Hyperpigmentation is a disorder of skin pigment that commonly occurs due to an increase in the process of melanogenesis which couse changes in skin colour to appear dark. Pyrazoline is a heterocyclic compound with two adjacent nitrogen atoms in a five atom ring.

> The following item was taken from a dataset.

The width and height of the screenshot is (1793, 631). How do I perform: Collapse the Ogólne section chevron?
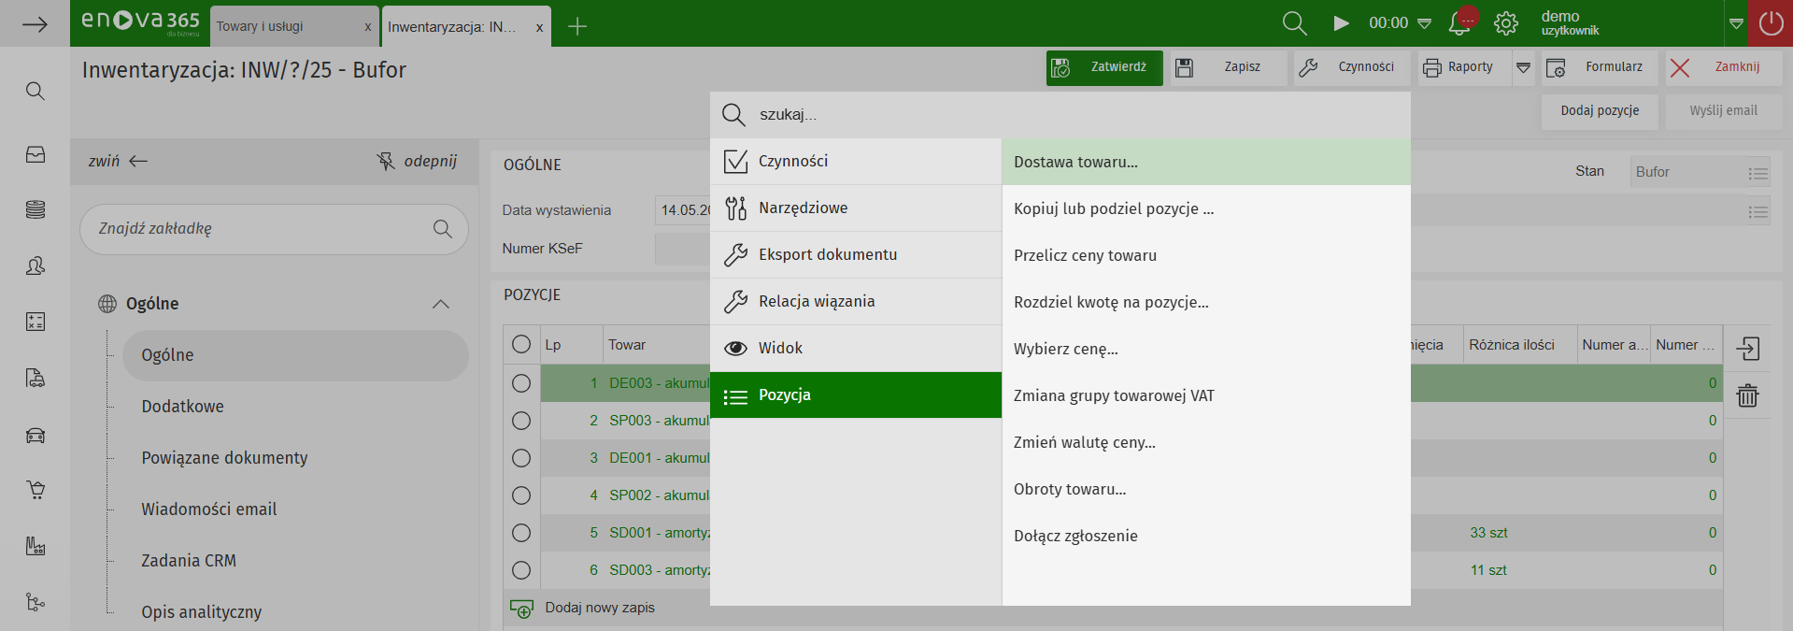tap(441, 304)
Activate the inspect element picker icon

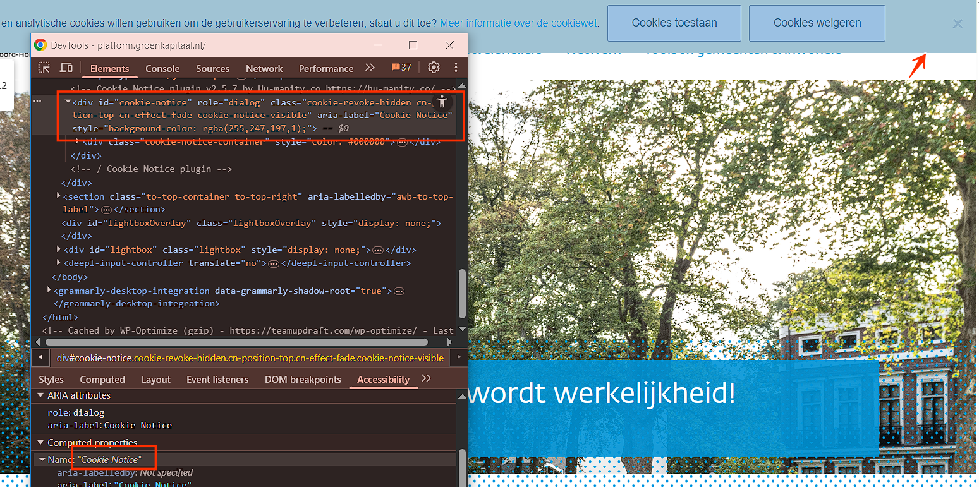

Pyrazoline-4-(5-(4-hydroxyphenyl)-5-(2-metoxyphenyl)-3,4-dihydro-1H-pyrazole-2- yl)benzensulfonamide was synthesized by reacting 4-hidroxyacetophenone and 2-methoxy benzaldehyde to form chalcone through the Clasen-Schmidt reaction, then reacted with 4- hydrazinebenzensulfonamide which was also synthesized through diazotization and reduction reactions and continued the final reaction by reacting chalcone and hydrazine through a cyclization reaction to form pyrazoline. The structure of the synthesized compound was confirmed by UV spectroscopic analysis, FTIR, 1H-NMR, and HRMS. The target compound synthesis method was sealed-vessel reactor used monowave for 2 hours. The yield obtained from the synthesis of pyrazoline was 87.47%. The pure synthesized compound was tested for activity as a tyrosinase inhibitor with molecular docking (in silico) and in vitro studies. Studies were molecular docking carried out on the crystal structure of tyrosinase (PDB ID: 2Y9X) with natural ligands tropolone and kojic acid as positive controls. The results of docking show that the pyrazoline compound has a bond free energy (S score) = -10.849 kcal/mol, while the free bond energy for kojic acid is -8.912 kcal/mol. Results of in vitro studies testify the compound PF-4OH-2OMe relatively weak in the inhibition of tyrosinase enzyme with value of IC50 53.17 μg/mL.